Metro Manila (also known as the National Capital Region) has a traffic problem like no other place on earth. Most political and business leaders in the country blame the situation completely on “bad traffic management.” But bad traffic management is only one of the causes – and not the primary cause – of Metro Manila’s traffic woes.

Metropolitan Manila is made up of sixteen cities and municipalities. The region covers an area of 611 square kilometers (236 sq. miles) with a population of 12 million people. Metro Manila is likely the world’s most populated region, with a density of 19,000 persons per square kilometer (50,000 persons per square mile).

While not all the people who live in the Metro Manila drive their own vehicle, most of them are on the road travelling, at least twice a day – by car, bus, “jeepney”, taxi (or Uber), tricycle, pedicab, motorcycle, motorbike, or on foot. And those who walk help obstruct and slow down vehicular traffic.

According to the Philippine Statistics Authority, 2.5 million vehicles of all types were registered to operate in the Metro Manila area in 2015 - more than 25% of the total number of vehicles operating in the entire country. On the other hand, there are only 1,030 kilometers of roadways in the entire region of 611 square kilometers.
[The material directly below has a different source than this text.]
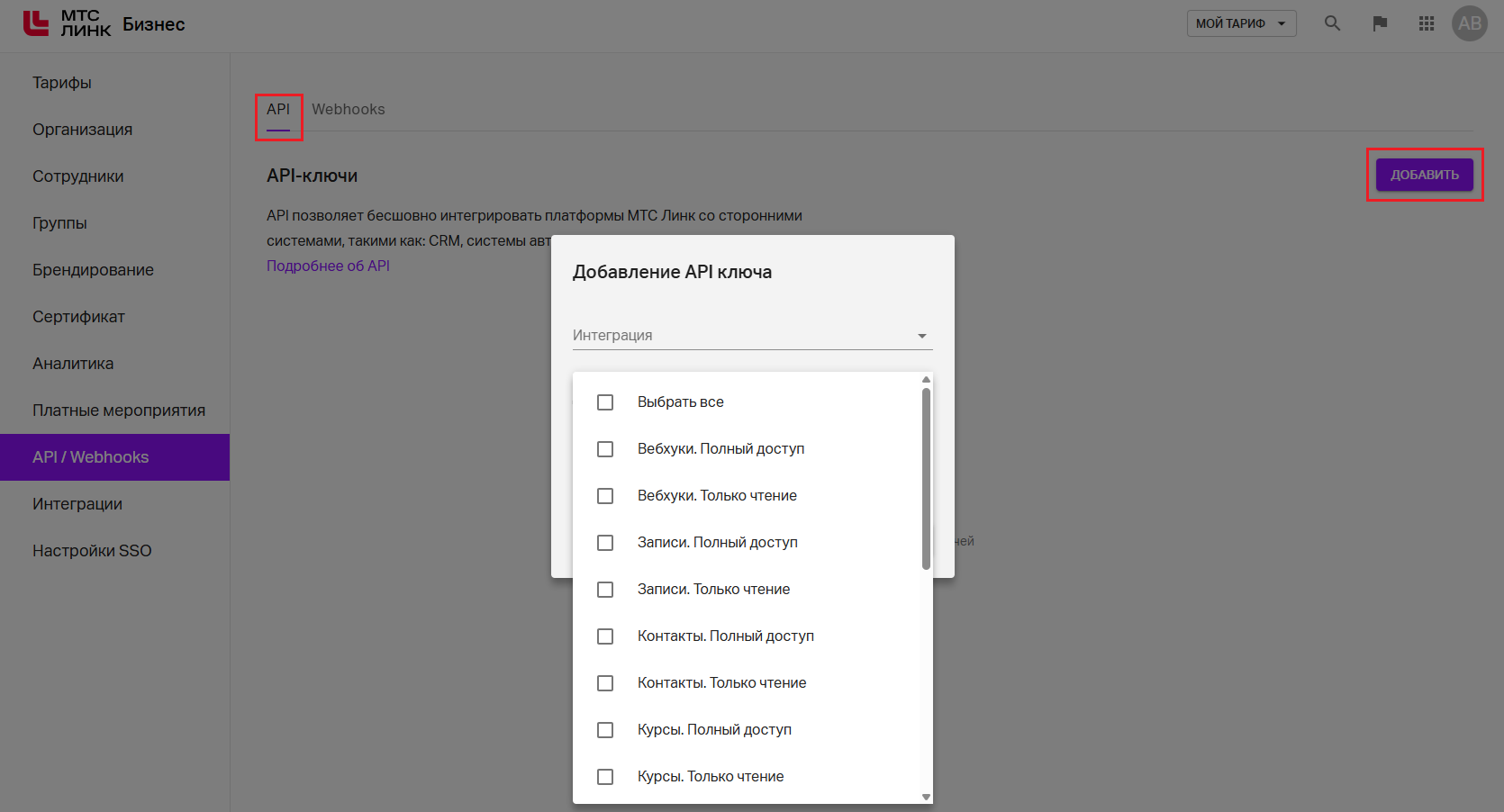Tick 'Записи. Только чтение' checkbox
The image size is (1504, 812).
tap(605, 590)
From these facts, one could easily glean the reasons Metro Manila’s traffic is so notoriously bad:

  1. There are 2.5 million vehicles operating in an area with only 1,030 kilometers of roads – more than 2,400 vehicles per kilometer of roadway.
  2. Traffic patterns are disorganized.
  3. Drivers, generally discourteous, disregard and violate traffic rules and safe driving habits.
  4. Pedestrians and peddlers occupy traffic lanes in congested areas.
  5. Passenger vehicles double-park in wait for fares in congested areas.
  6. Development continues unabated without regard to environmental impact, especially on traffic and parking.

What’s the solution?

  1. Thin out the Metro Manila population by requiring large industrial complexes to move out of the area.
  2. Move the nation’s capital to a planned community at least 200 kilometers away from Metro Manila.
  3. Promulgate a national policy for agricultural development and growth to discourage people from migrating to the cities in search of opportunity.
  4. Enforce traffic rules.

Without these steps, the Metro Manila area will literally stagnate.